Nel 1898 erano esportate all’estero circa 250 tonnellate di Parmigiano equivalenti a circa il 10% della produzione parmense. Il Reggiano si era parimenti diffuso, tanto che in certe regioni italiane ed anche all’estero il formaggio era detto “Reggiano”.
Era ormai tempo di pensare ad una denominazione comune, visto che si trattava in pratica dello stesso prodotto.

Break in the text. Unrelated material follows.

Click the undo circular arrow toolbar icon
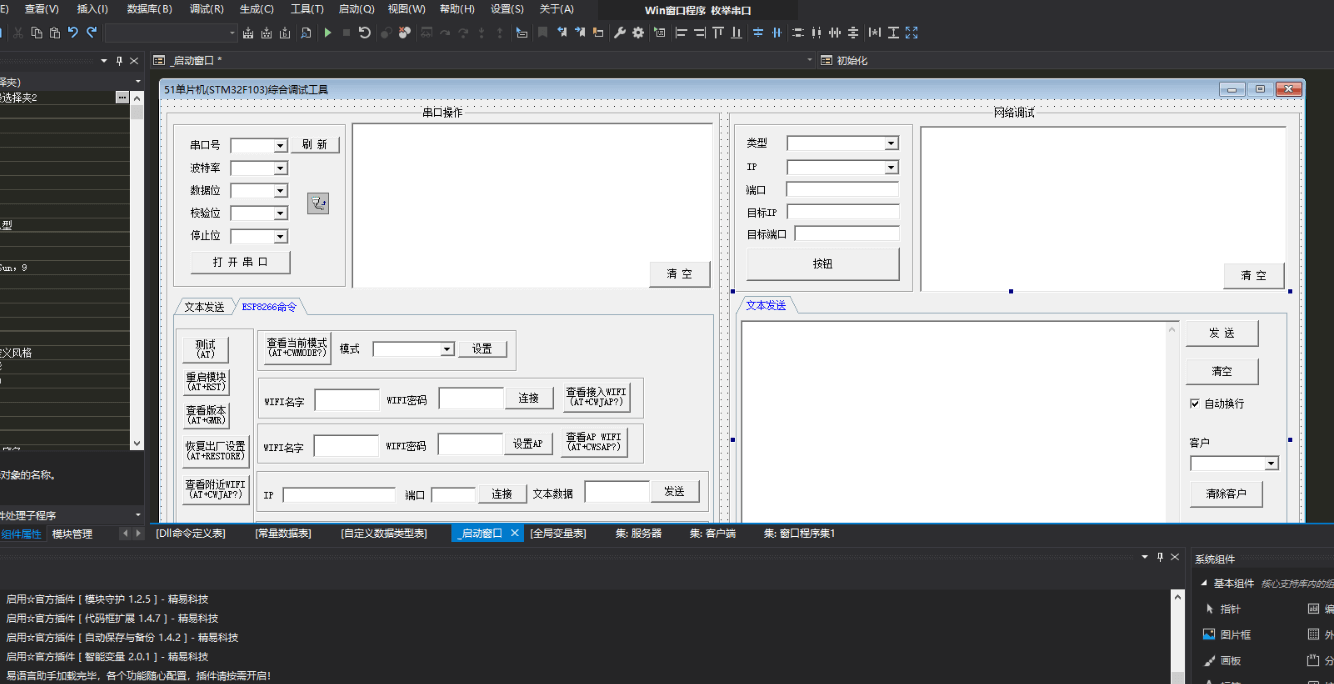 pos(365,32)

Nel 1896 infatti, la Camera di Commercio di Reggio Emilia il 10 febbraio 1896 in un ordine del giorno approvato da un’assemblea di produttori e negozianti di formaggio si propose una nuova denominazione: quella di “Parmigiano Reggiano”. La Camera di Commercio di Parma però, troppo gelosa della propria denominazione, rifiutò e le cose rimasero come erano.
La trasformazione del formaggio aveva raggiunto nell’Ottocento un discreto livello tecnico e il “Reggiano” faceva scuola venendo anche imitato fuori zona tipica, o come si diceva allora, fuori del “Protettorato” del vero formaggio di grana.
La percentuale di scarti era però ancora molto alta e tale da rendere l’attività incerta da un punto di vista economico; era dunque necessaria una svolta tecnica che sarebbe arrivata nel secolo successivo.